The devastating killing spree by an Uber driver in Kalamazoo, Michigan over the weekend has again opened up the topic of proper background screening. Uber has actually been targeted for their background check process for some time and, unfortunately, each terrible event brings more skepticism. Even though an organization like Uber pre-screens potential employees before hire, many neglect to screen employees after they are hired.
If Uber had a post-hire screening process, could the Kalamazoo killing spree have been prevented?
Uber's Background Checks
Uber's hiring processes come under fire for every negligent action by an Uber driver. The company is once again defending its background pre-screening process, a similar process used by many in the taxi cab and limousine industry as well.

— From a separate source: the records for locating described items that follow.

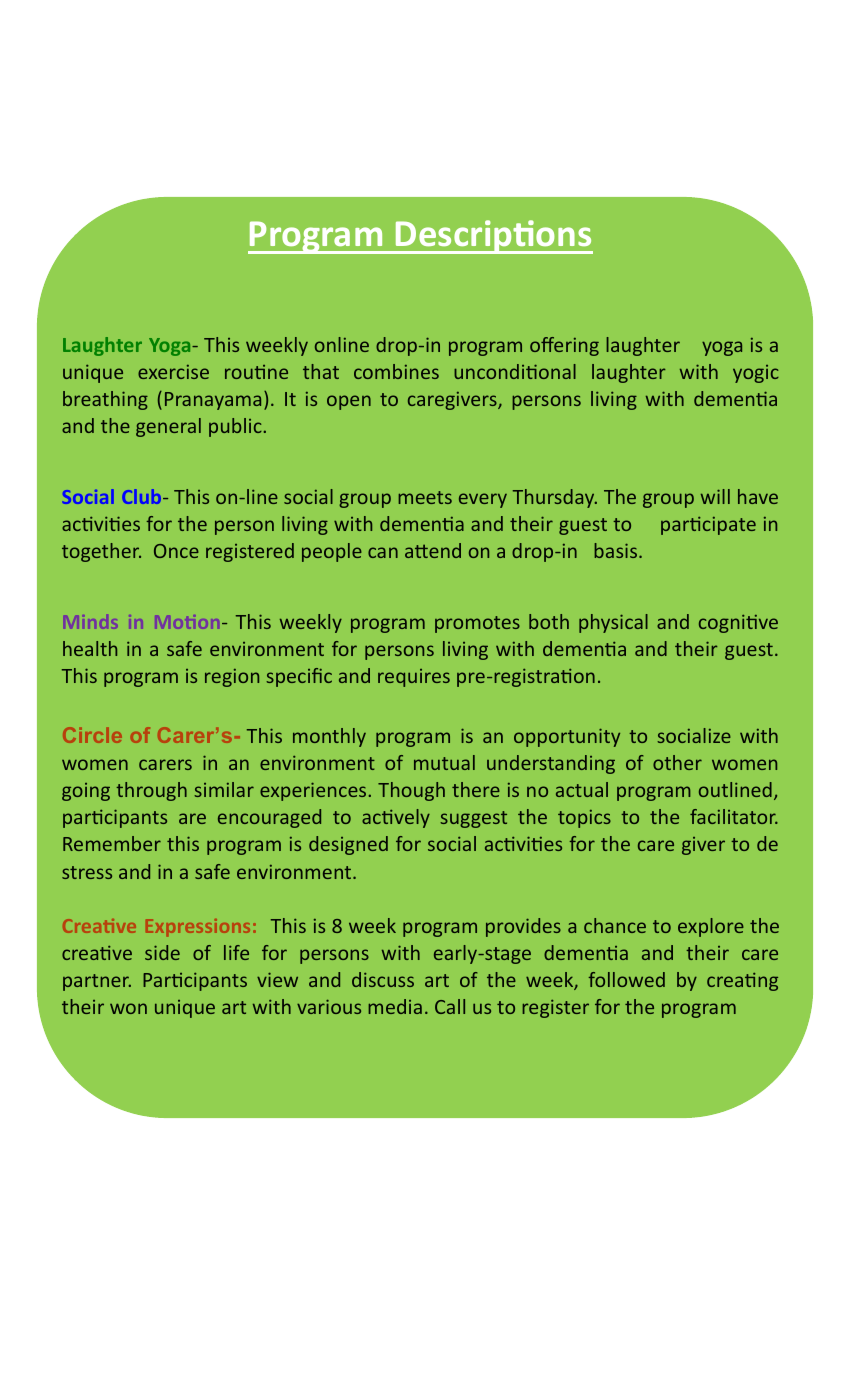  What do you see at coordinates (708, 526) in the image?
I see `participate` at bounding box center [708, 526].
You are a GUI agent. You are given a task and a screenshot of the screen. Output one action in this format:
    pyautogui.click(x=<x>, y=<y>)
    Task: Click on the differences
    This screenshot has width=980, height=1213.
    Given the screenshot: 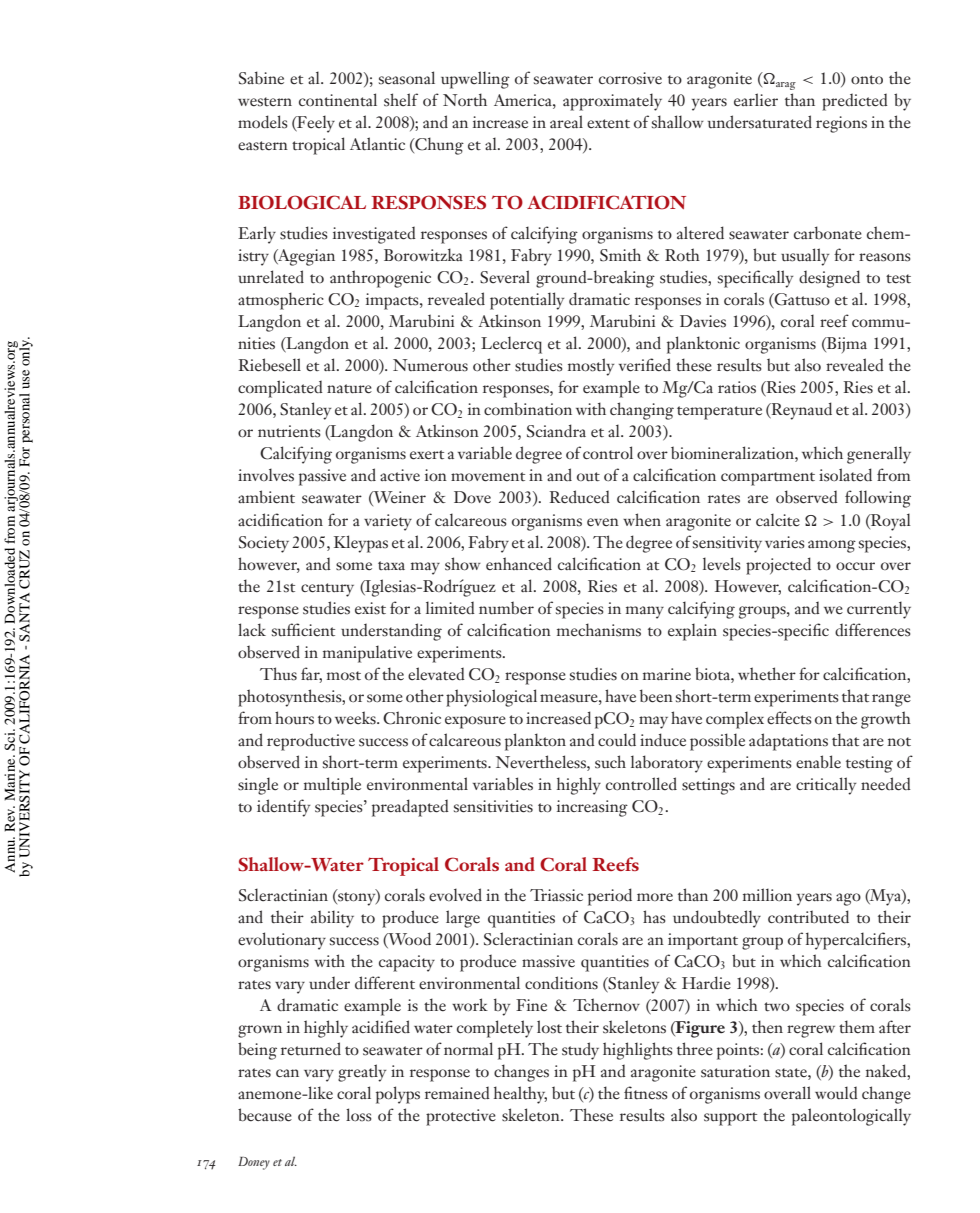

Their hiring and background screening process, documented in a blog about safety on their website, follows these protocols:
- The use of a screening provider who is nationally accredited by the National Association of Professional Background Screeners (NAPBS).
- Collection of driver information including full name, date of birth, social security number, drivers license number and copy of license, vehicle registration, insurance, and proof of vehicle inspection.
- After obtaining applicant consent, the background check uncovers name changes and seven year's worth of addresses at the local, state and national levels.
- The identifying information is searched in National Sex Offender websites, National Criminal Searches, and other databases to identify terrorists.
- If any matches are found, the screening company then verifies that the record is a correct match with the driver.
- They also pull Motor Vehicle Reports (MVR) associated with the driver's license to look for moving violations.
The blog post goes on to include the criteria that leads to disqualification of the candidate as a driver for Uber.
One difference between many taxi and limousine companies and Uber's pre-screening process is that Uber does not perform fingerprint scanning. The company also defends this practice in the same blog post, stating that many drivers are unfairly discriminated against when fingerprints are used because of arrest records where people where not charged or convicted.
What about Post-Hire Screening?
Many companies neglect background screening after hiring an employee. It is unclear if Uber re-screens post-hire (also called "infinity screening") to check their current drivers after they have been working for the company for a while. Re-screening current employees, however, is a recommended practice, especially for a company that could potentially be hit with litigious and expensive negligent hiring claims. Here's why:
- Security - If the employee could potentially put others at risk, it is imperative for the employer to know of criminal activity since the initial screening.
- Job Performance - If a driver is smoking marijuana on the job, those activities could affect their job performance. Not to mention the activity is still illegal in many states.
- Damage to the business - Uber's reputation is put on the line every time a driver puts a passenger in danger. Re-screening current employees may reduce the ongoing issue of reputation management.
- Insurance underwriting - To obtain general business insurance, underwriters may require more MVR checks on employees, especially if they are driving on company time.
In order to screen current employees, the process of obtaining applicant consent and authorization to a background check still applies, as in the pre-screening process. This can be a tricky process, especially if it is a new policy, but employees should be reminded that it is in the best interests of the company and its employees.
Could Kalamazoo been prevented?
This question has been the topic of news stories all week. Uber claims (and defends) that its driver had no criminal record at the time of his hire with the company. He had also not been working with the company long, only hired in late January, and therefore would not have been subject to post-hire screening at the time of the tragedy. Uber also contends that the driver's rating by passengers was 4.73 out of 5, therefore verifying that he had been a safe driver up until that point.
Unfortunately, the company says, no amount of background screening could have predicted that the driver would have a psychotic episode and randomly harm or kill innocent people. Uber does have a policy already in place against drivers or passengers carrying guns but unfortunately, there is no way to enforce the policy. In the meanwhile, Uber is testing other safety features for passengers including a panic button in the app and a smartphone meter to determine reckless driving.
The sharing economy has opened up the business world to an entirely new way of doing things. AirBnB, Uber and others, while still fresh in the minds of traditional media, will continue to be spotlighted when consumers are put in perilous or dangerous situations. A pre and post hire background screening process can help identify potential risks but it cannot predict the future. These companies aren't the only ones putting their businesses on the line when hiring employees - but they're opening up the conversation for everyone.